There seems to be a difference in behaviour between customers depending the method of payment they prefer.

4.2 Numerical Data

Tenure

Customers distribution by tenure churn by tenure Percentage of churn by tenure

Customers have on average a tenure of 32 months, most of the customers stay between 9 and 55 months. The first month of subscription seems to be the high risk month with over 50% of the churn.

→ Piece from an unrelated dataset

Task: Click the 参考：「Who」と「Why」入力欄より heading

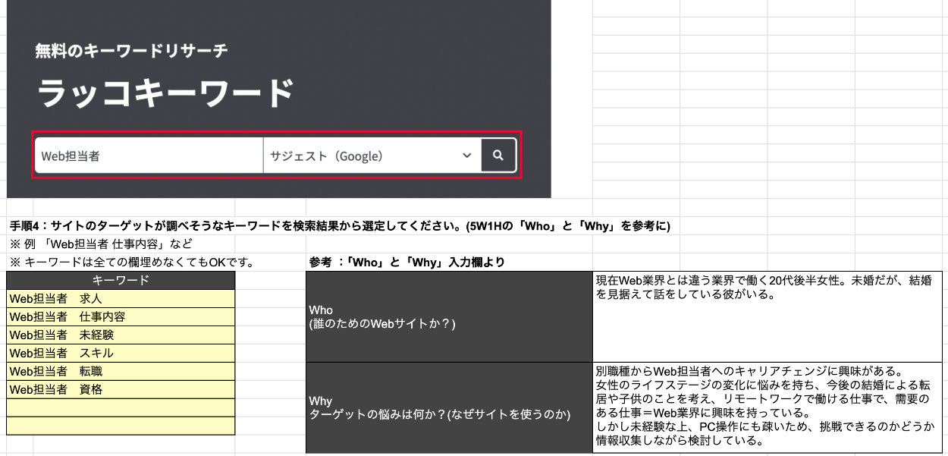Action: (x=407, y=263)
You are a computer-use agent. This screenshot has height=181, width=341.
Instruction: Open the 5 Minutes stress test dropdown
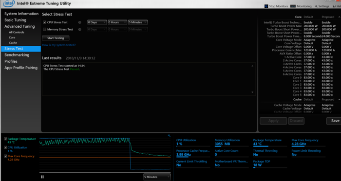pos(138,22)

It seems that the longer the customer stay subscribe the less likely they are to leave in the future.

Monthly Charges

Customers distribution by MonthlyCharges

The average monthly charge is £64.76, most of the customers are paying between £35.50 and £89.85 a month.

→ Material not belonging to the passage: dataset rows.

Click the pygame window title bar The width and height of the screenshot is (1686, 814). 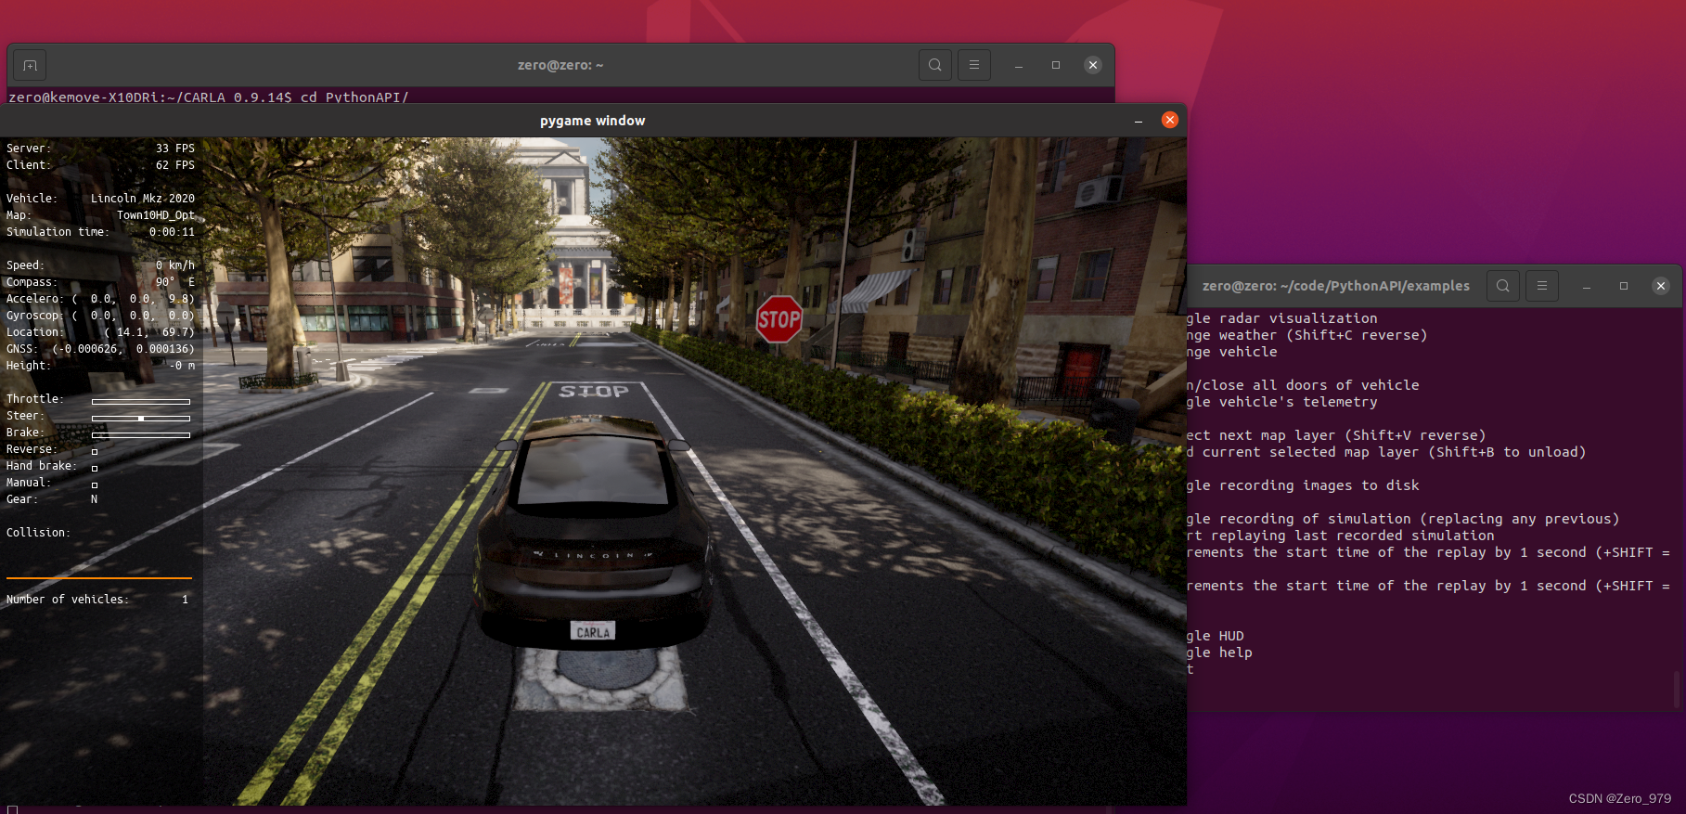(x=592, y=121)
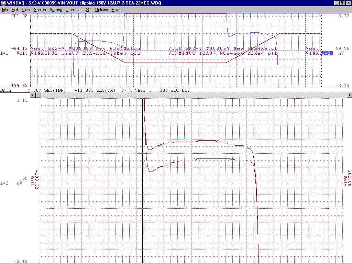Click the %EOF position readout in status bar
This screenshot has width=352, height=264.
coord(130,90)
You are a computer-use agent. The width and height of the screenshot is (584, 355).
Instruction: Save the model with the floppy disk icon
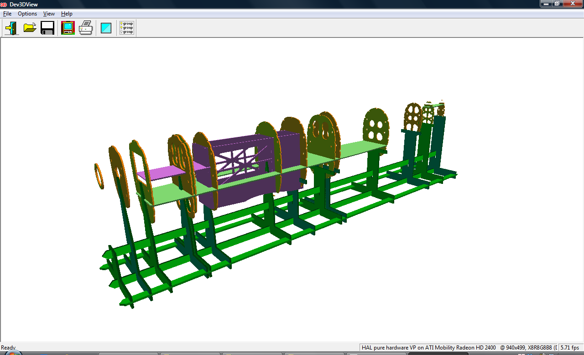47,28
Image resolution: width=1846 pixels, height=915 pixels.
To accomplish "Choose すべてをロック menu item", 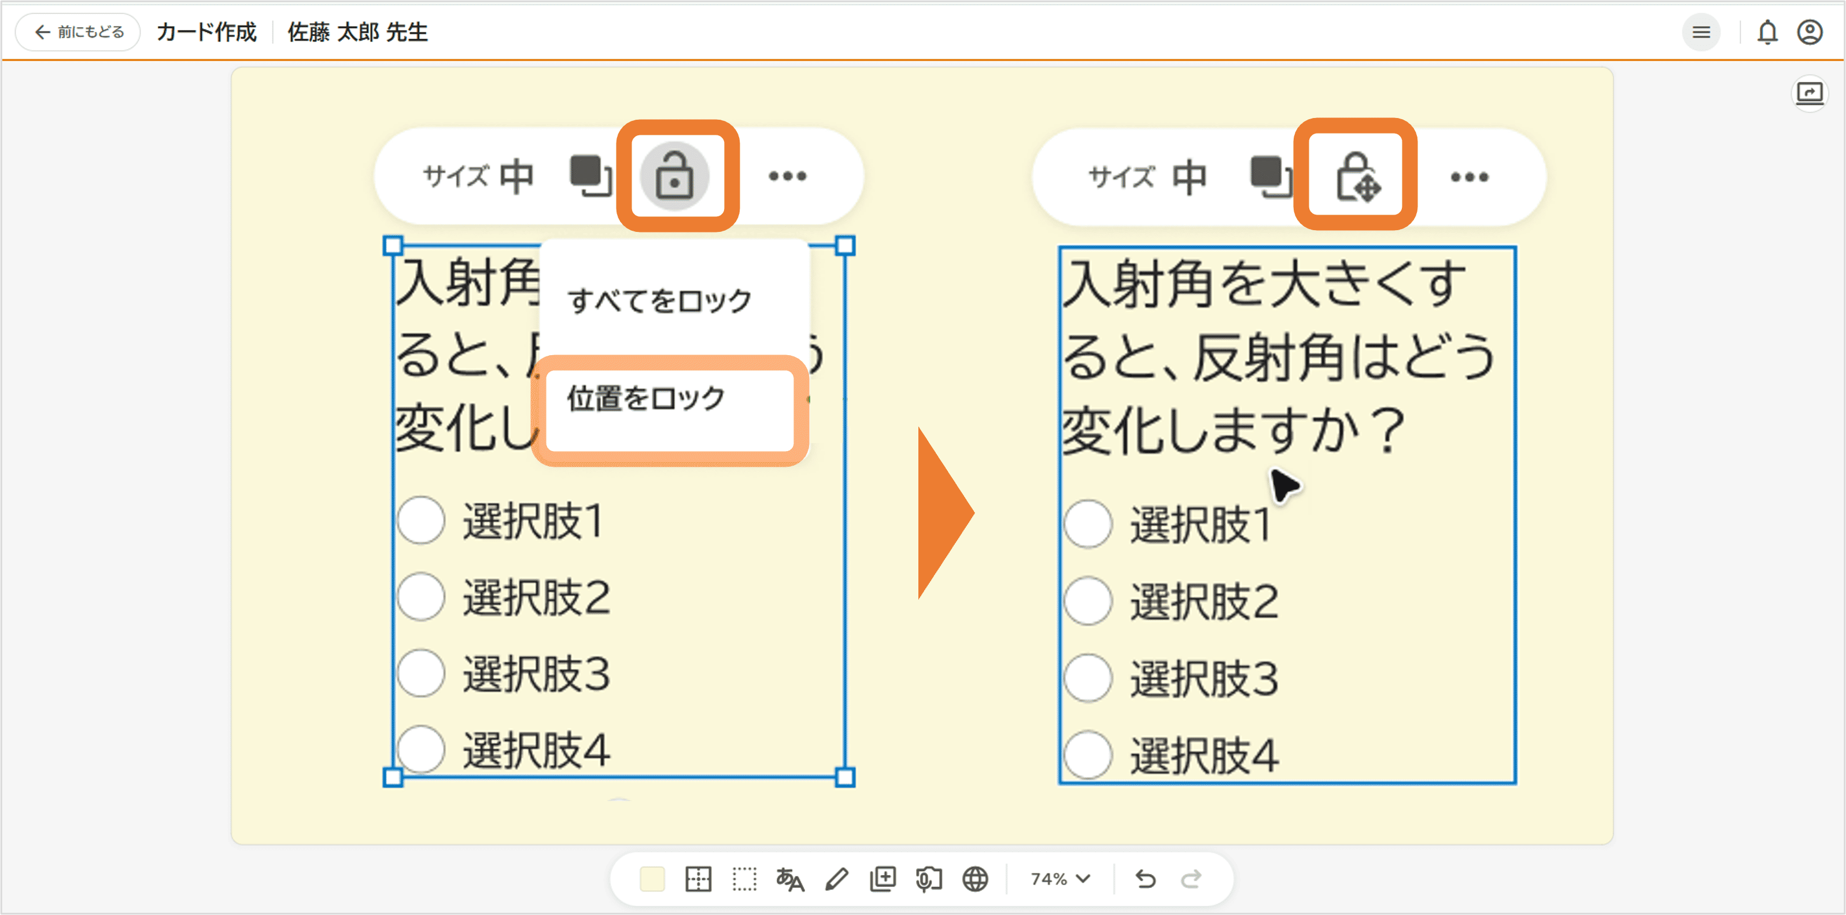I will point(659,301).

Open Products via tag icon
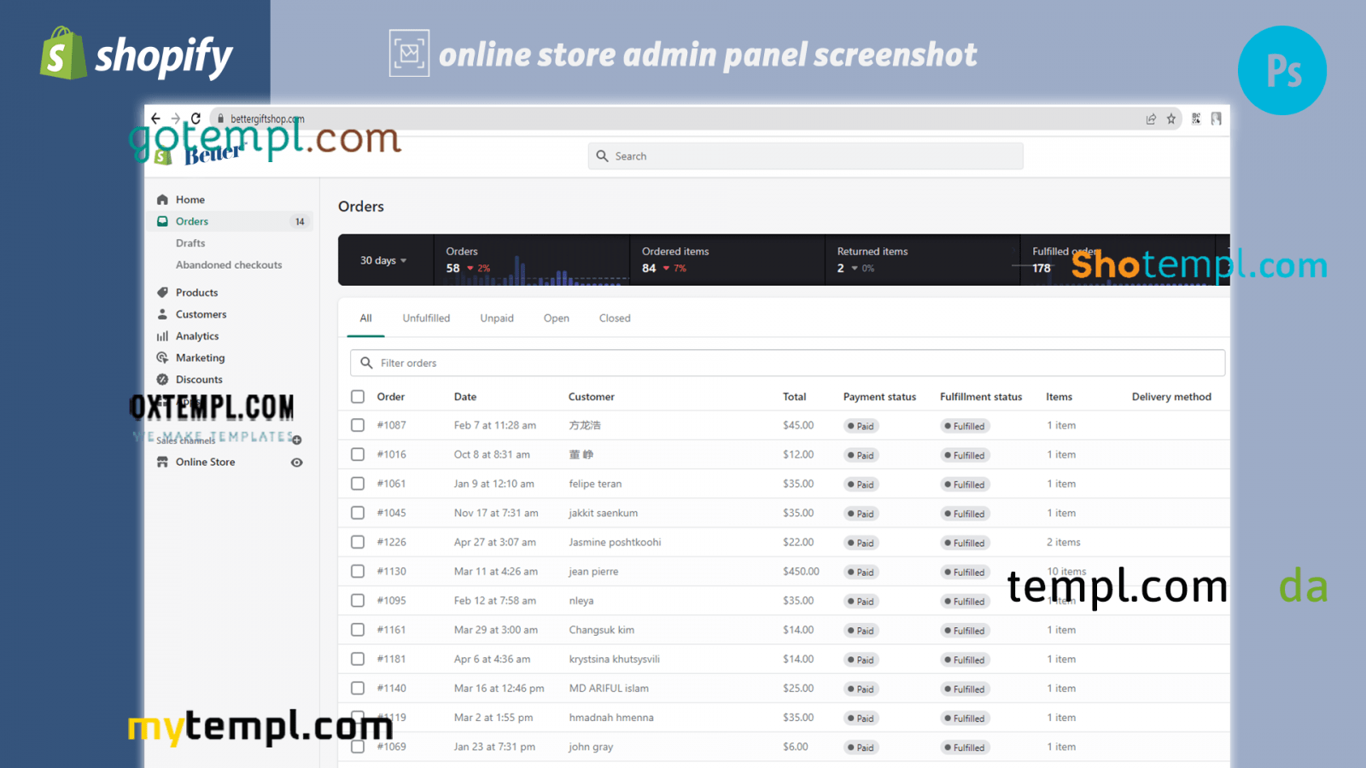(x=162, y=293)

churn by MonthlyChargesGroups Percentage of churn by MonthlyChargesGroups

  • Less than £35 represents 25% of the total customers monthly payments and has a churn rate of 11%
  • 14% of the customers pay monthly between £35 and £55, their churn rate is 28%
  • 12% of the customers pay monthly between £56 and £70, their churn rate is 22%
  • 26% of the customers pay monthly between £71 and £90, their churn rate is 37%
  • 23% of the customers pay monthly more than £90, their churn rate is 33%

There seems to be a positive relationship between the churn rate and the monthly charges

Total Charges

Customers distribution by TotalCharges churn by TotalChargesGroups Percentage of churn by TotalChargesGroups

  • 29% of the customers have their total charges under £500, their churn rate is 41%
  • 13% of the customers have their total charges between £500 and £1000, their churn rate is 27%
  • 18% of the customers have their total charges between £1001 and £2000, their churn rate is 21%
  • 17% of the customers have their total charges between £2001 and £4000, their churn rate is 24%
  • 23% of the customers have their total charges over £4000, their churn rate is 15%

There seems to be a positive relationship between the churn rate and the monthly charges


5. Creating a Model

5.1 Logistic Regression

We used a logistic regression to predict wether a customer is going churn or remain.

accuracy

We achived 80% accuracy with the logistic regression. However, in order to assess of the performance of the classification model we used a confusion matrix.

confusion matrix

Looking at the confusion matrix, we have 1,416 (1,156 + 260) correctly classified customers and 345 (123 + 222) incorrect predictions.

ROC curve

The above graph shows that the logistic regression model stays far away for the ROC Curve, representing the random classifier.

5.2 Random Forest

We used the random forest algoritm in order to test if this would provide a better prediction

Accuracy of random forest

We then created a graph to plot the level of importance of each of the features in predicting the customer churn.

Feature Importance

The top four features in predicting the customers churn are the type of contract, the online security, the tenure and the tech support.


6. Conclusion

The logistic performs better in predicting the customer churn with 80% accuracy. The confusion matrix shows that 222 customers were predicted to stay members when they have in fact churned, this mean these customers would not be contacted to receive incentive in order to retain them. This figure is the one the telephone company should focus on bringing as close as possible to zero.

We also have 123 customers classified as churning who they are not, this mean that the telephone company may spend money offering discounted price to customers that did not intend to leave.